• **引用本文**
これまでの経験で培った最高水準の医療を、もっと一人ひとりの患者様に身近な形で届けたい。そんな想いから、この度ご縁をいただき、町田胃腸病院に着任いたしました。

― 先生が、数ある外科領域の中でも
特に肛門科のドクターとなることを決意された背景をお聞かせください。

排泄という行為は、人間の尊厳に深く関わる非常にデリケートな問題です。多くの患者さんが、誰にも言えない悩みを抱えていらっしゃいました。

専門的な知識と技術で、その方々の悩みを少しでも和らげ、手術前と変わらない、自分らしい生活を取り戻すお手伝いをしたい。そう強く感じたのです。「おしりの悩み」は、命に直結することは少なくても、日々の生活の質を大きく左右します。この分野を極めることこそ、外科医として人々の人生に深く寄り添う道だと確信しました。

• **提供データ**
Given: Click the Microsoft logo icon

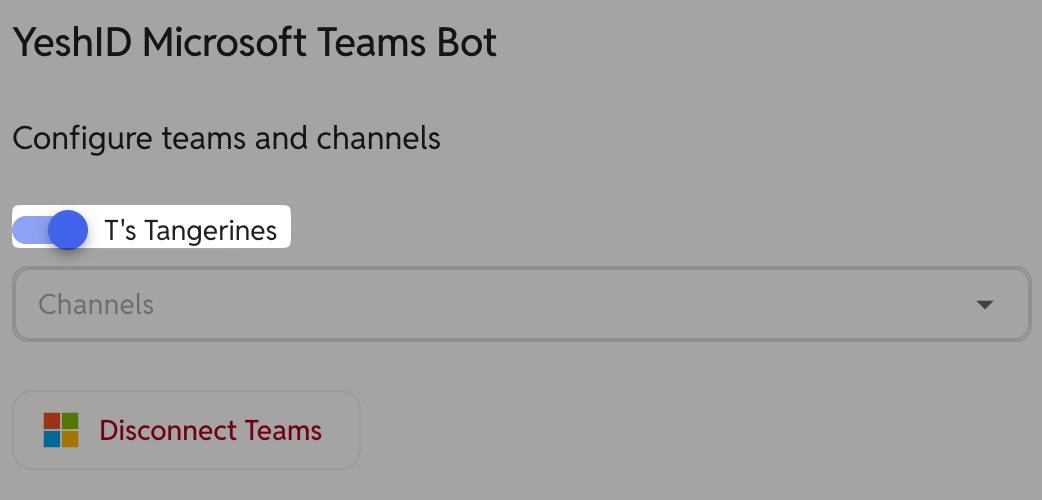Looking at the screenshot, I should 61,430.
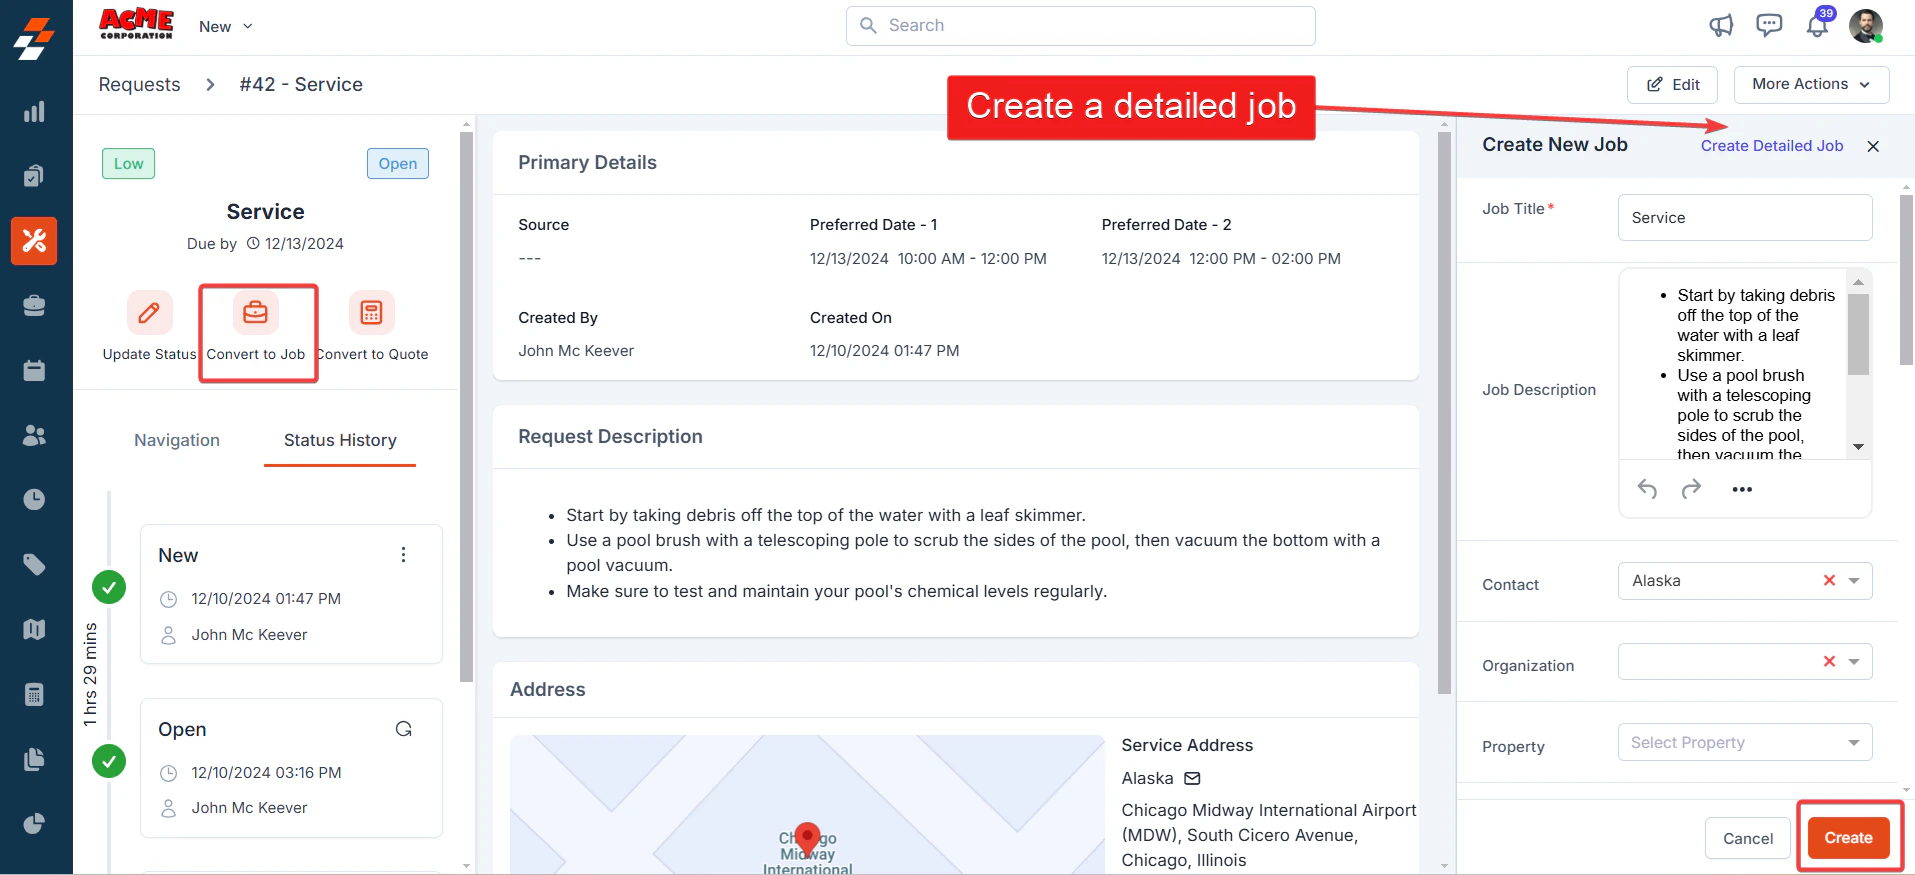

• **作業課題**
引用本文の「これまでの経験で培った最高水」から「を抱えていらっしゃいました。」までの全体を、「町田胃腸病院」を「当院」に置き換えて書き直してください。 上記の行は引用本文とは別個の資料です。

• **課題の解答**
これまでの経験で培った最高水準の医療を、もっと一人ひとりの患者様に身近な形で届けたい。そんな想いから、この度ご縁をいただき、当院に着任いたしました。

― 先生が、数ある外科領域の中でも
特に肛門科のドクターとなることを決意された背景をお聞かせください。

排泄という行為は、人間の尊厳に深く関わる非常にデリケートな問題です。多くの患者さんが、誰にも言えない悩みを抱えていらっしゃいました。